[Texto seleccionado]
#####

Nada hay menos inteligente, cuando los hombres o los partidos se lo juegan todo a una sola carta, que los callejones sin salida. El rey Juan Carlos I tuvo la habilidad de abdicar en el momento preciso. Poco antes, en un gesto histórico y de rara significación, el papa Benedicto XVI había deshecho con su renuncia el círculo vicioso provocado por las luchas curiales y los temibles Vatileaks. La virtud de las dimisiones pasa por oxigenar el espacio y crear la sensación de un nuevo inicio. Digamos que esa sensación puede ser o no real; pero permite, al menos, retomar temporalmente la iniciativa, evitando que el combate termine en KO. El arte de la política no consiste en practicar la unanimidad, sino en pactar y transigir. Al igual que en asumir responsabilidades para evitar que el entorno se pudra. Una de las conjugaciones posibles de la democracia se escribe con el verbo dimitir.

De Ed Miliband a Nick Clegg, el ejemplo británico fue inmediato: se retiraron la misma noche de los comicios. Con idéntico código ético, Artur Mas se tendría que haber marchado tras la debacle convergente en las últimas elecciones catalanas y Rajoy seguramente nunca habría llegado a La Moncloa. La difícil historia de la cultura democrática en nuestro país se trasluce en la conocida máxima de que «en España, quien resiste gana». Y es cierto que, en una sociedad de élites enquistadas, a menudo sucede así. Se resiste porque se sabe que la memoria cívica resulta con frecuencia débil y subjetiva. Se resiste porque muchas actitudes son compartidas por la izquierda y por la derecha; del mismo modo que la metástasis de la corrupción nos habla de una ciudadanía que ha sido abiertamente tolerante con ella. Se resiste, en definitiva, porque en la dimisión se encuentra implícita la vergüenza de la derrota, sin ningún reconocimiento de la generosidad.

A lo largo de estos últimos años, cierto estado de opinión ha pretendido dirigirnos hacia un callejón sin salida. Todo o nada. En Madrid, el 15M ha dado paso a la victoria de un movimiento antisistema. En Barcelona, el Procès no ha hecho sino dinamitar las expectativas de los dos partidos centrales „CiU y PSC„ articulando además otras tradiciones políticas. Por supuesto, el papel de la narrativa resulta aquí determinante. Son décadas en las que se han asumido prioridades equivocadas y no se ha profundizado en la totalidad de reformas necesarias, a la vez que se alimentaban resentimientos de largo recorrido. Lo cual tiene un precio, y no barato. Estamos en ello.

#####

[Tareas propuestas]
a) Indique si cada afirmación concuerda con el texto sobre las dimisiones, respondiendo sí o no y citando literalmente las palabras del texto que lo deciden: (i) el rey Juan Carlos I abdicó en el momento preciso; (ii) el arte de la política consiste en practicar la unanimidad; (iii) Ed Miliband y Nick Clegg se retiraron la misma noche de los comicios.
b) Reproduzca el fragmento del texto sobre las dimisiones que se abre con las palabras «Nada hay menos» y se cierra con «el verbo dimitir.», sustituyendo «oxigenar» por «renovar».

#####

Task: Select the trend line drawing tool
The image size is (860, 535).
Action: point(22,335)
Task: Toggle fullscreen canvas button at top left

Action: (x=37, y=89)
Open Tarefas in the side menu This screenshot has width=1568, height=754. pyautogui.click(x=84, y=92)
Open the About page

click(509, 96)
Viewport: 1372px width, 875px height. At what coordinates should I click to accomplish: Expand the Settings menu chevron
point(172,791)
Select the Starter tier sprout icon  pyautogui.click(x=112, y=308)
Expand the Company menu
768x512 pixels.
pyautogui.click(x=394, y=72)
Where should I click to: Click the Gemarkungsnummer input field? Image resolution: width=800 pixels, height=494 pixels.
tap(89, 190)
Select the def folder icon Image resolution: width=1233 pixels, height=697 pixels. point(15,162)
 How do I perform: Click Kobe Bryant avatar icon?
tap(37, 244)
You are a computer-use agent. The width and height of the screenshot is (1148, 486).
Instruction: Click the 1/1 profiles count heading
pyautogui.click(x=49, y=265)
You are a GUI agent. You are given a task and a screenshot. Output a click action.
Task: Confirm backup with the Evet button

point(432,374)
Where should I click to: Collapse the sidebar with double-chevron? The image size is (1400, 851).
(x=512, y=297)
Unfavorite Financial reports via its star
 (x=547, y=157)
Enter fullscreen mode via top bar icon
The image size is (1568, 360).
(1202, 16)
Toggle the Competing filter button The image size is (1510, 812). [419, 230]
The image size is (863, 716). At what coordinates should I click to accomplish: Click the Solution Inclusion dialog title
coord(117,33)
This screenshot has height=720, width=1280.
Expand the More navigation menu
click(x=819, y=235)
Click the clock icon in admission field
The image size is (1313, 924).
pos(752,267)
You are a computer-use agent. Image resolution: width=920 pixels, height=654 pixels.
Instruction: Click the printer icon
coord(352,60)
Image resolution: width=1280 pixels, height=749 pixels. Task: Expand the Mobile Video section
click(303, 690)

#####

[Soluciones]
a)
(i) Sí: «El rey Juan Carlos I tuvo la habilidad de abdicar en el momento preciso.»
(ii) No: «El arte de la política no consiste en practicar la unanimidad, sino en pactar y transigir.»
(iii) Sí: «De Ed Miliband a Nick Clegg, el ejemplo británico fue inmediato: se retiraron la misma noche de los comicios.»

b)
Nada hay menos inteligente, cuando los hombres o los partidos se lo juegan todo a una sola carta, que los callejones sin salida. El rey Juan Carlos I tuvo la habilidad de abdicar en el momento preciso. Poco antes, en un gesto histórico y de rara significación, el papa Benedicto XVI había deshecho con su renuncia el círculo vicioso provocado por las luchas curiales y los temibles Vatileaks. La virtud de las dimisiones pasa por renovar el espacio y crear la sensación de un nuevo inicio. Digamos que esa sensación puede ser o no real; pero permite, al menos, retomar temporalmente la iniciativa, evitando que el combate termine en KO. El arte de la política no consiste en practicar la unanimidad, sino en pactar y transigir. Al igual que en asumir responsabilidades para evitar que el entorno se pudra. Una de las conjugaciones posibles de la democracia se escribe con el verbo dimitir.